Secondo problema: di sostanza. Anni fa, Philippe Muray coniò l’etichetta di homo festivus per dare un nome alla nuova umanità che bruciava il suo tempo tra la Fête de la musique e Paris-Plage. Come molte buone idee reazionarie, quella dell’homo festivus diceva un pezzo di verità sui tempi tristemente gai che viviamo, ma non sapeva vedere, o rifiutava di vedere tutto il vasto mondo che stava attorno all’homo festivus e tutte le conseguenze, non solo negative, che la festivizzazione del mondo può avere ed ha su chi il mondo lo abita. Vale a dire che, da un lato, nessuna categoria concettuale è abbastanza capiente da esprimere la totalità del mondo attuale: che contiene l’homo festivus e la sua coazione al party ma anche tanti altri* homines* che fanno un buon uso della loro libertà disertando le feste e standosene per conto proprio, o con pochi amici, a studiare o a lavorare; e dall’altro che un’insospettabile quantità di intelligenza può nascere dalla stupidità: che tutto o quasi tutto, persino la tv spazzatura, persino le visite guidate per le strade di Roma, il plotone di turisti distratti dietro la guida col microfono e la bandierina, persino questo può servire a qualcosa perché porta con sé – anche se in modi stravolti, mortificanti – un’offerta che può essere colta, una chance di movimento per chi non ne ha altre, e ha tutto l’interesse a muoversi. La frenesia è volgare ma, in generale, è meglio della stasi che piace agli intellettuali.

» Consegne:
**1.** Indica se ciascuna affermazione concorda con il testo sull'homo festivus, rispondendo sì o no e citando alla lettera le parole del testo che lo stabiliscono. (a) Philippe Muray ha coniato l'etichetta di homo festivus. (b) La stasi è preferibile alla frenesia. (c) La festivizzazione del mondo ha soltanto conseguenze negative.
**2.** Restituisci senza alcuna modifica le righe fornite, da quella che contiene "Given: Click the red Record button" fino all'ultima, entrambe comprese. Nella risposta lascia fuori le immagini.

» Righe fornite:

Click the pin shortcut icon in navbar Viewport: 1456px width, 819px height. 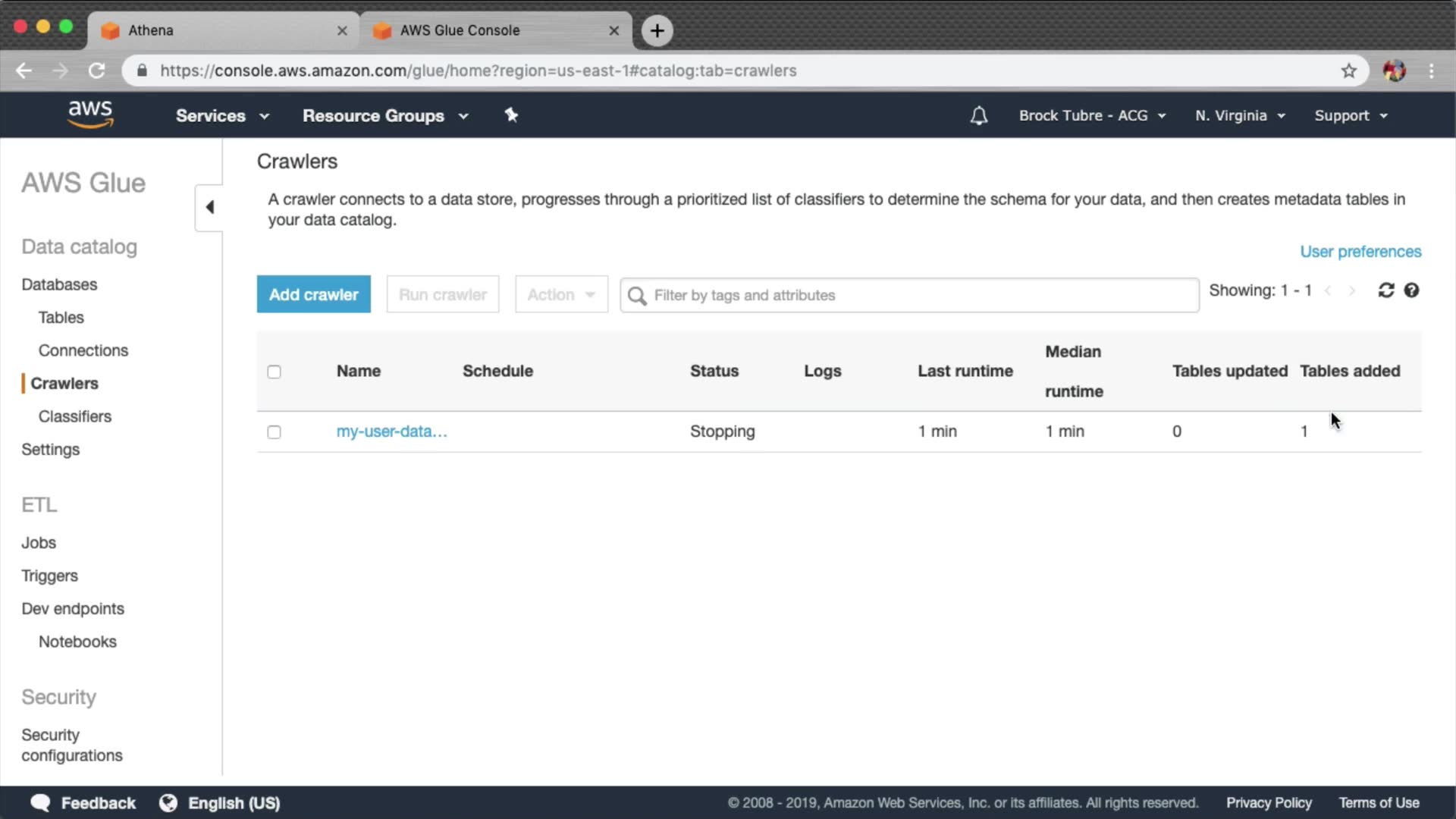[511, 115]
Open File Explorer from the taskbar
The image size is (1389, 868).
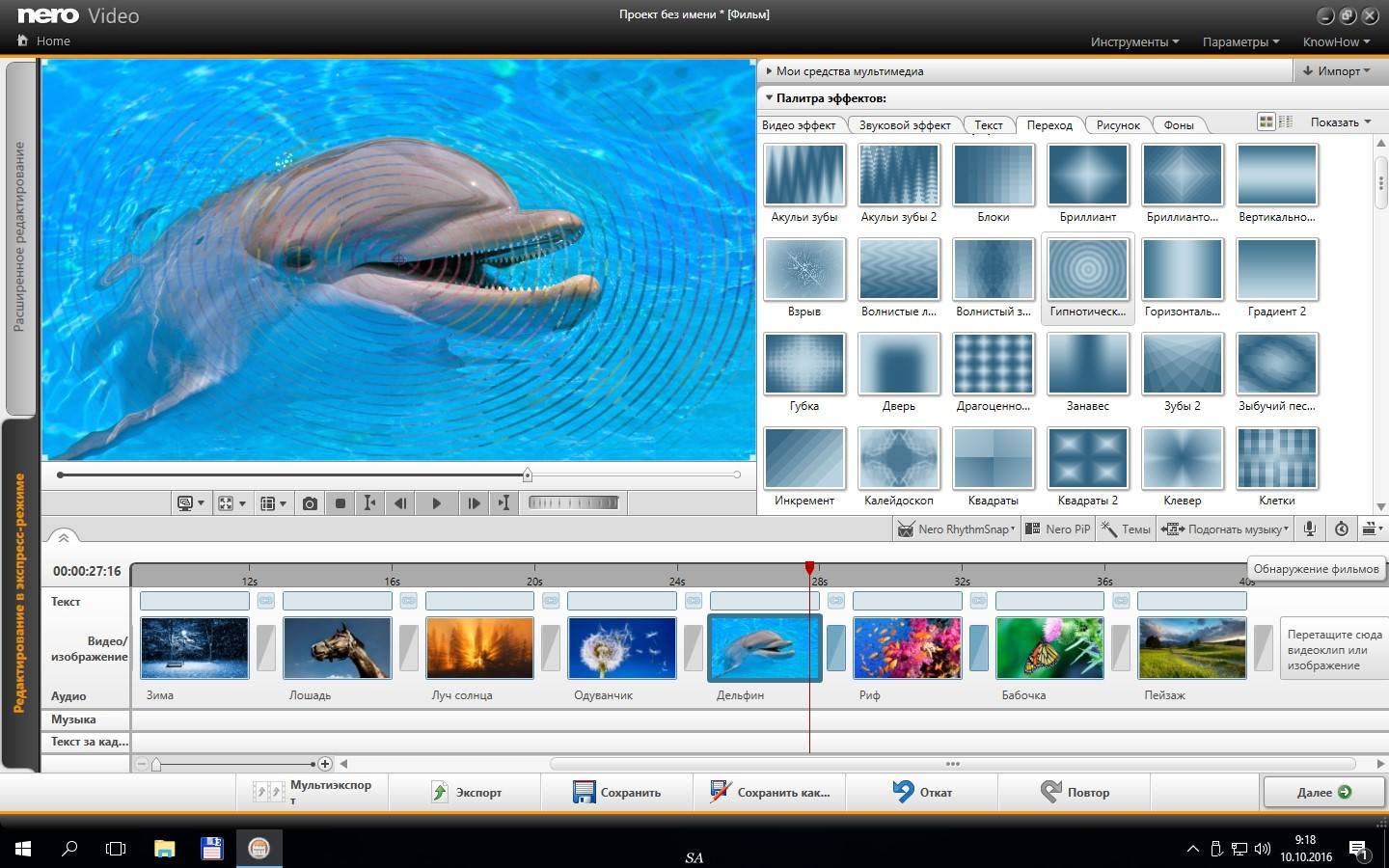click(x=165, y=849)
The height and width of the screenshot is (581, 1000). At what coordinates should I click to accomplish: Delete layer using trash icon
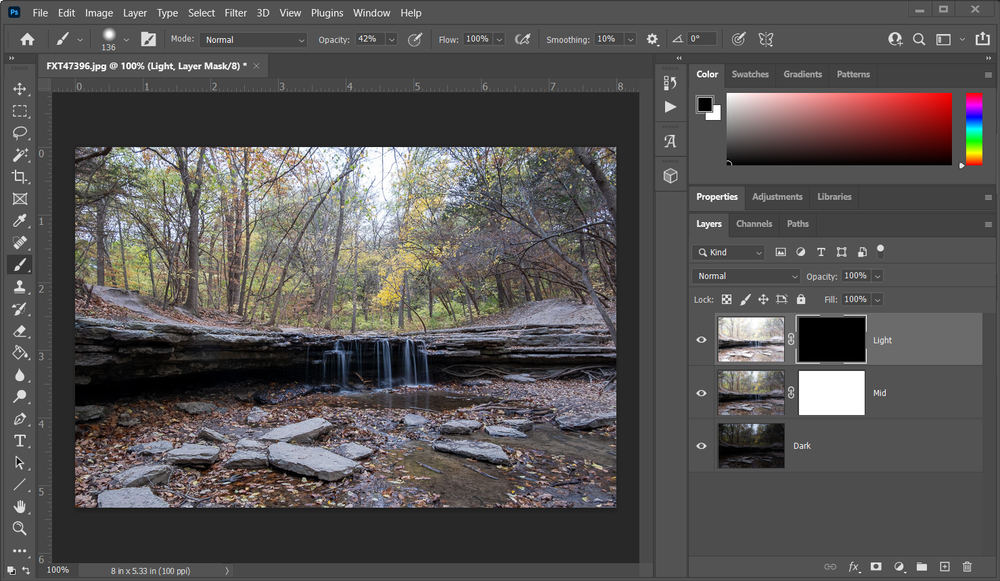pos(969,567)
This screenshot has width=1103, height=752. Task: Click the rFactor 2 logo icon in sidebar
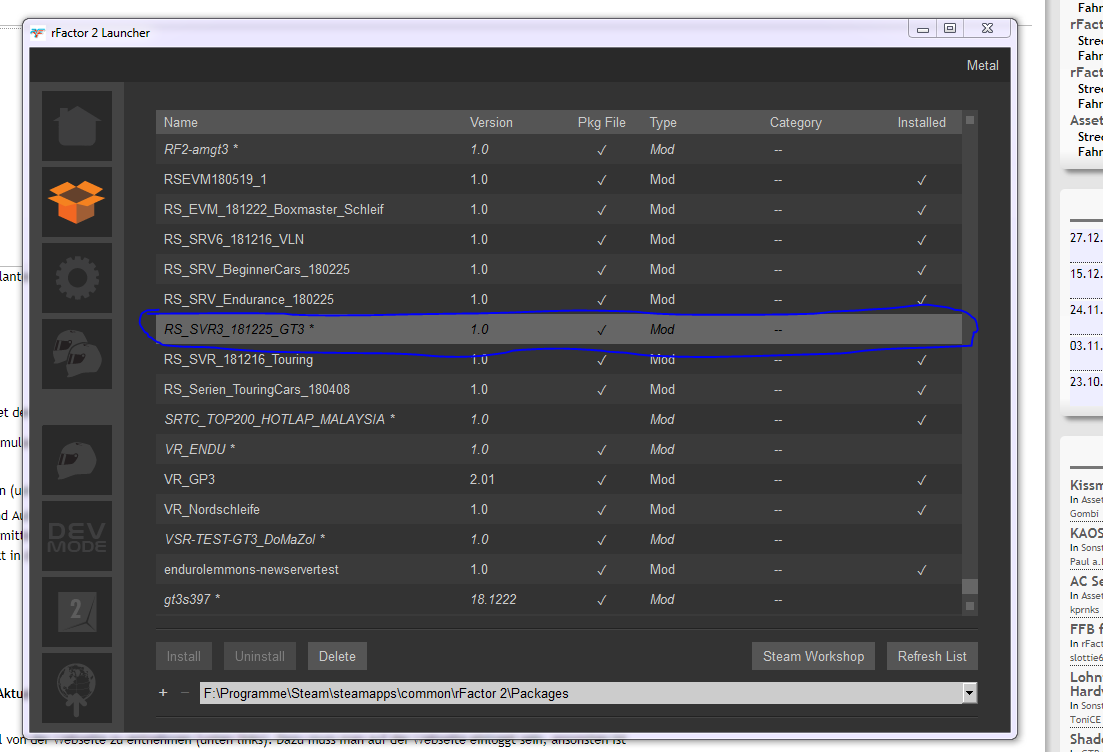coord(77,610)
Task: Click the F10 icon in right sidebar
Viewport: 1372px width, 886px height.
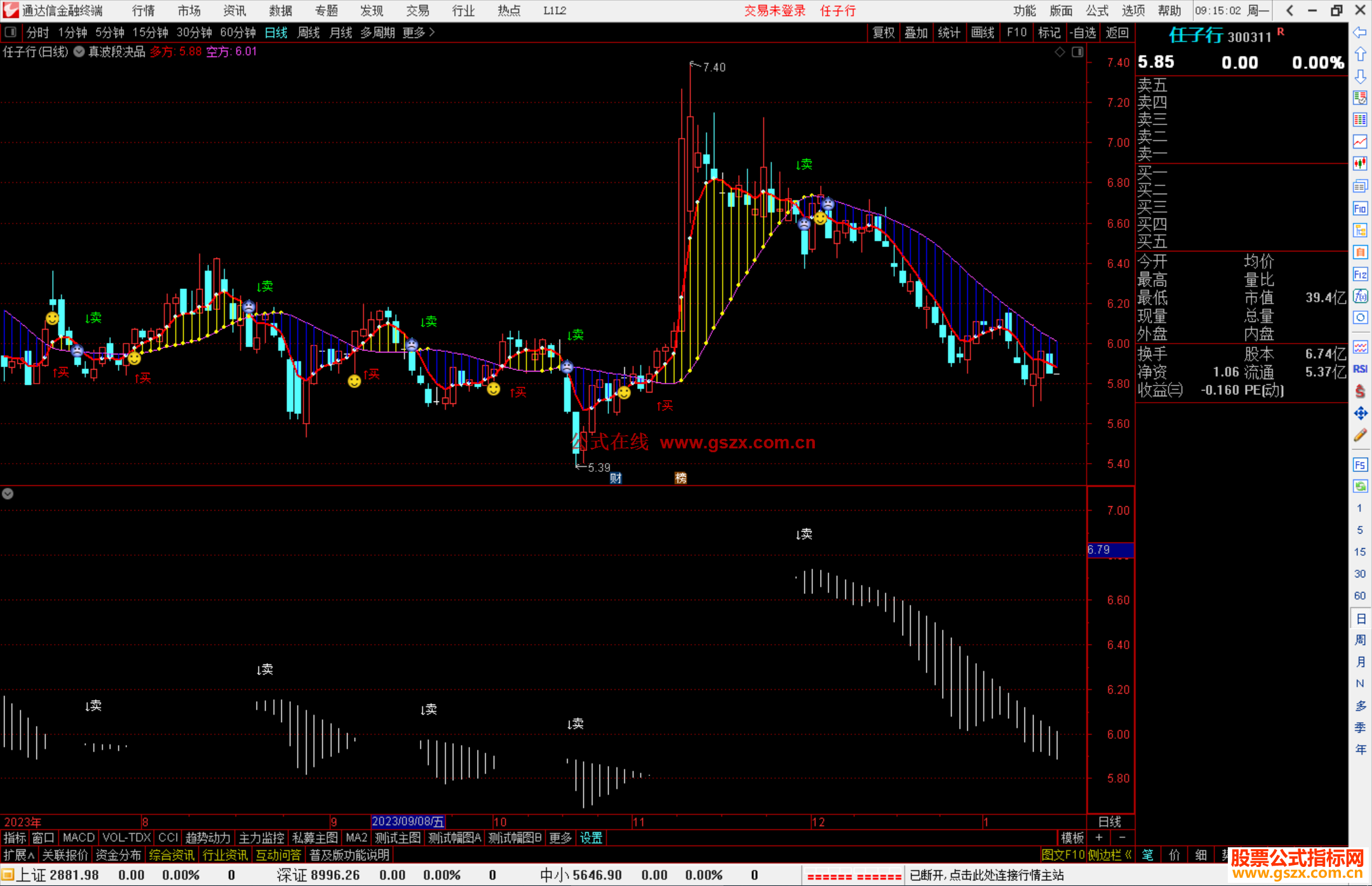Action: click(1360, 208)
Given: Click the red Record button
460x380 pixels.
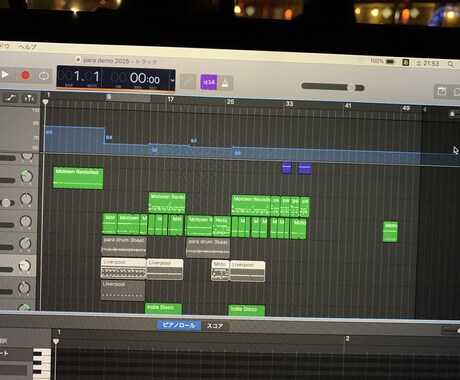Looking at the screenshot, I should (x=25, y=75).
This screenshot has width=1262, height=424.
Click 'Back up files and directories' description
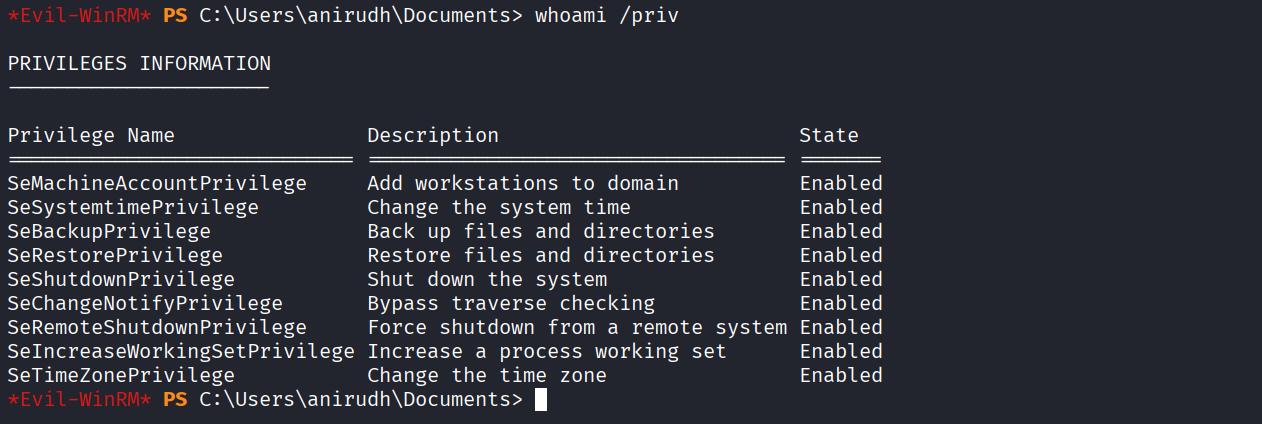541,232
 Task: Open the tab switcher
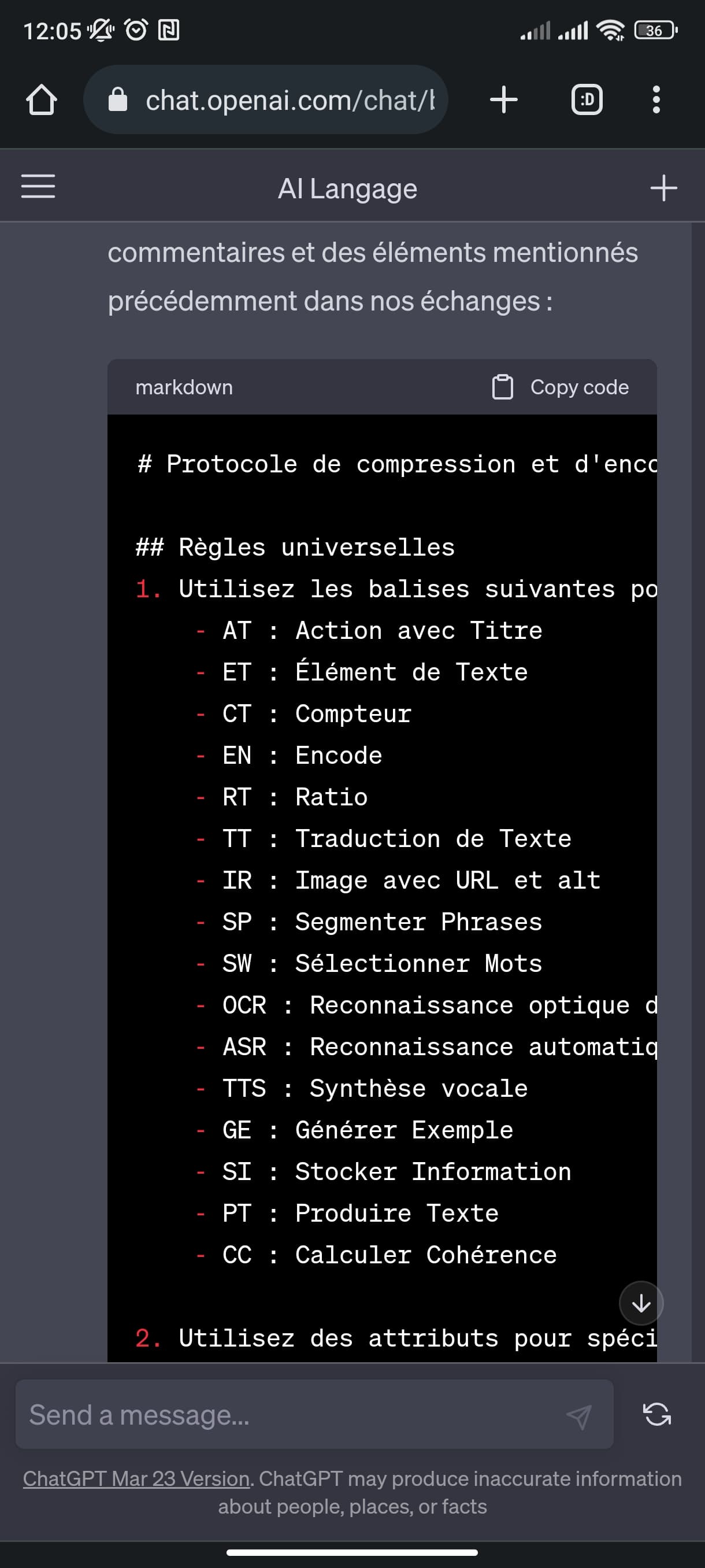[587, 100]
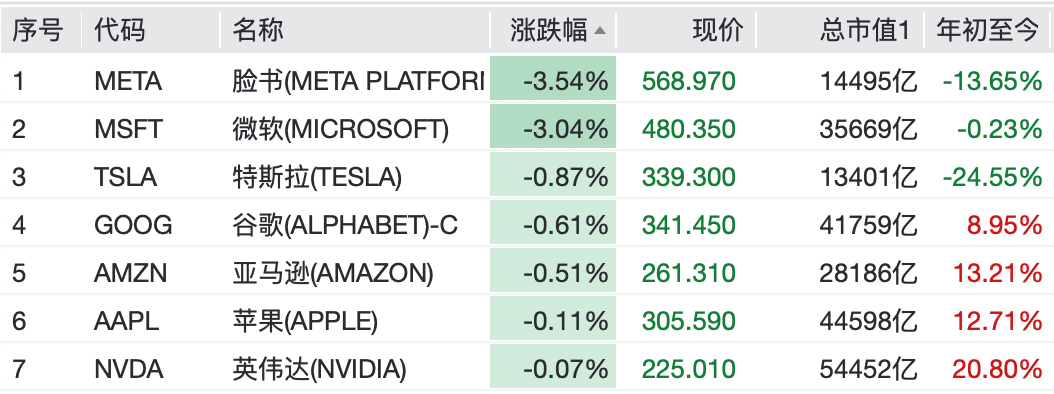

» Risultati finali:
**1.**
(a) Sì: «Philippe Muray coniò l’etichetta di homo festivus».
(b) No: «La frenesia è volgare ma, in generale, è meglio della stasi che piace agli intellettuali».
(c) No: «tutte le conseguenze, non solo negative, che la festivizzazione del mondo può avere ed ha su chi il mondo lo abita».

**2.**
Given: Click the red Record button
460x380 pixels.
Looking at the screenshot, I should (x=25, y=75).
This screenshot has width=1262, height=424.
Click 'Back up files and directories' description
541,232
 Task: Open the tab switcher
[587, 100]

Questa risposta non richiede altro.